Technically, you can't compare the rendering of images in browsers to your application, but in a way the same principle is behind it.

Quote:Edit: Perhaps worth mentioning, it should be possible to actually walk around in this virtual city, meaning, you'd be able to walk upclose to any building. In this case, perhaps physical size would matter?

Not really, it depends on the camera's properties (projection, view matrices).

Quote:If my building is real life scale, this texture would need to get tiled even more for the quality to stay intact right?

Tiling would probably produce a higher quality image, yes.

Quote:And the more the texture gets tiled, the "smaller" uach tile would look right?

Yes. in real life: if the bricks get smaller, you'd need more bricks to construct a building.

Quote:Then in that case, physical size would matter?
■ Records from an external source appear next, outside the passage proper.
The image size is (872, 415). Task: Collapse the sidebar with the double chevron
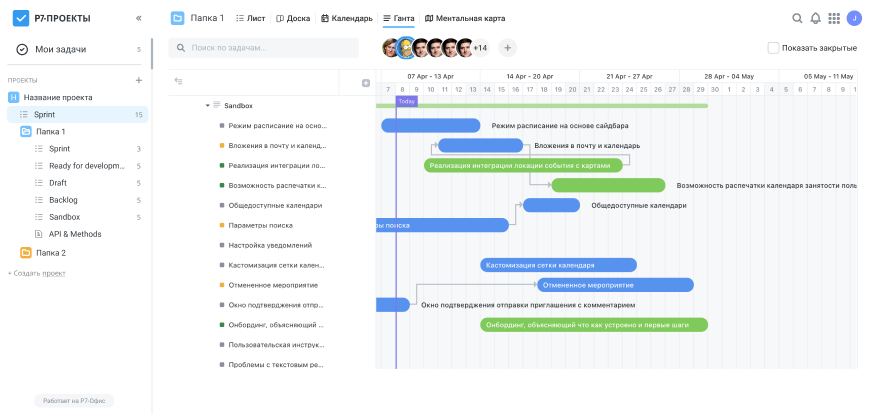[138, 18]
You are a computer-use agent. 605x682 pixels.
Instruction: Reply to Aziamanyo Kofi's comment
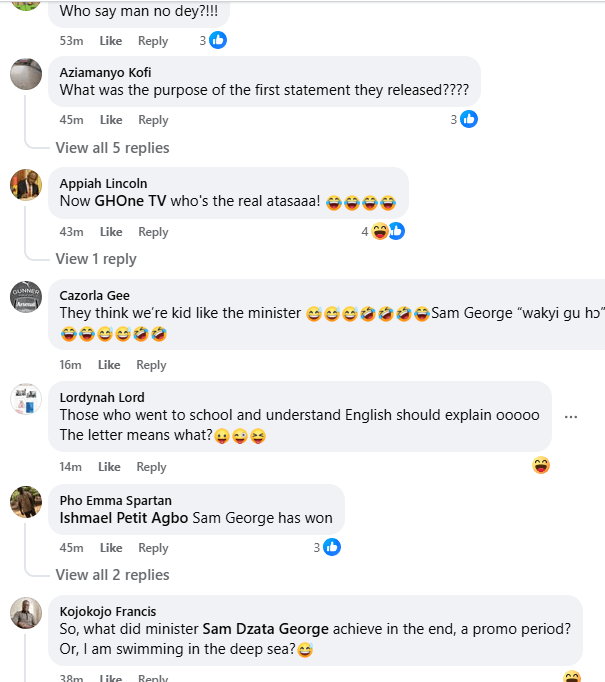click(153, 120)
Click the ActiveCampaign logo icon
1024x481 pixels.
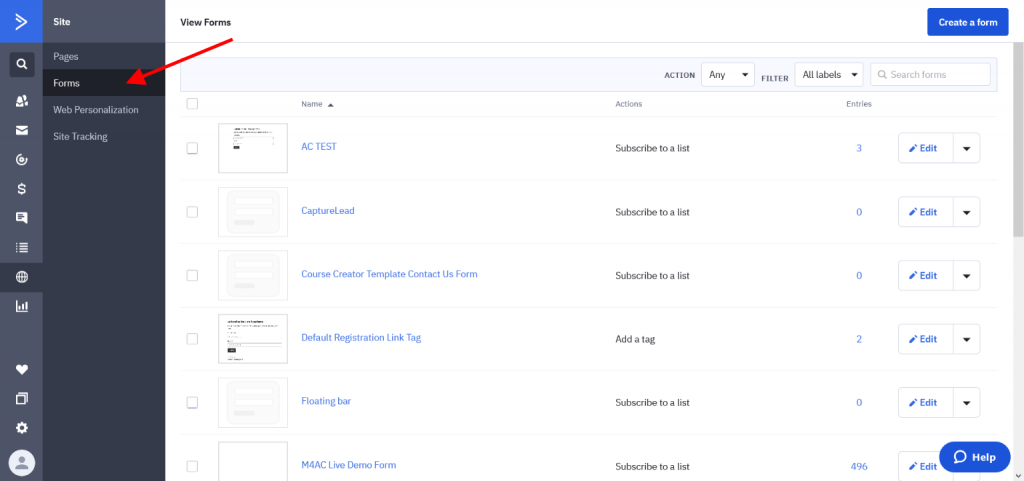(x=22, y=22)
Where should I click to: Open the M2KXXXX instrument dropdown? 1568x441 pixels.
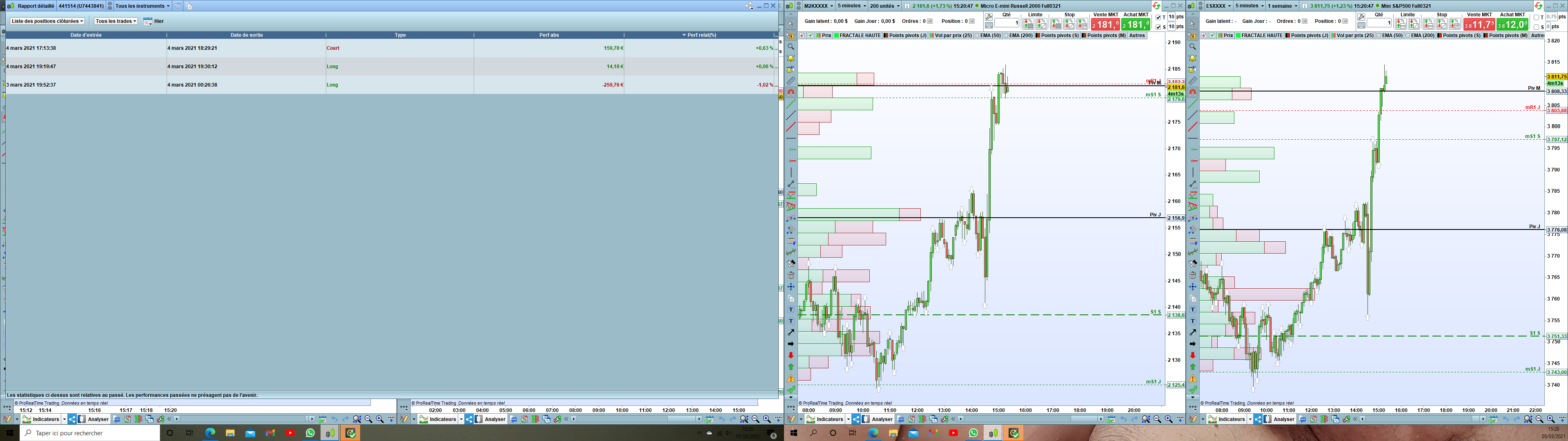coord(818,6)
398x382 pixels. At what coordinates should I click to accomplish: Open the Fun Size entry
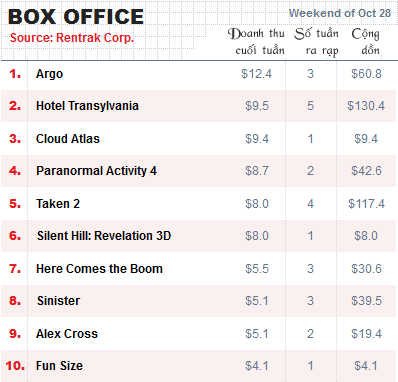(59, 366)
No (see previous answer). Sizes are relative.
Yes I do understand. But again, if my model is in real life size, that would mean that my texture need to be tiled even further for the quality for be good enough. Meaning, each brick would end up smaller.
And I can't have that since it would look rediculous.
How could I solve this than? Would I need to create a new texture to compensate for that? Meaning, creating a new texture that contains bigger bricks? Wouldn't it be easier to just scale the 3d-model down and decrease the tiling so that the texture fits better? Cause I want most textures to actually be 128x128 in size. If the model should be in real life size, then my texture need to be of a higher resolution (bigger bricks). And that would decrease effectiveness right?

Edit:

This is a render of my texture and model
http://img122.imageshack.us/my.php?image=brickdr6.jpg

Looks pretty nice right? The texture is in 128x128 size.
I my model get increased in size, then either the texture get streched, OR i tile it even further. Which will make each brick smaller in relations to the increased size of the model.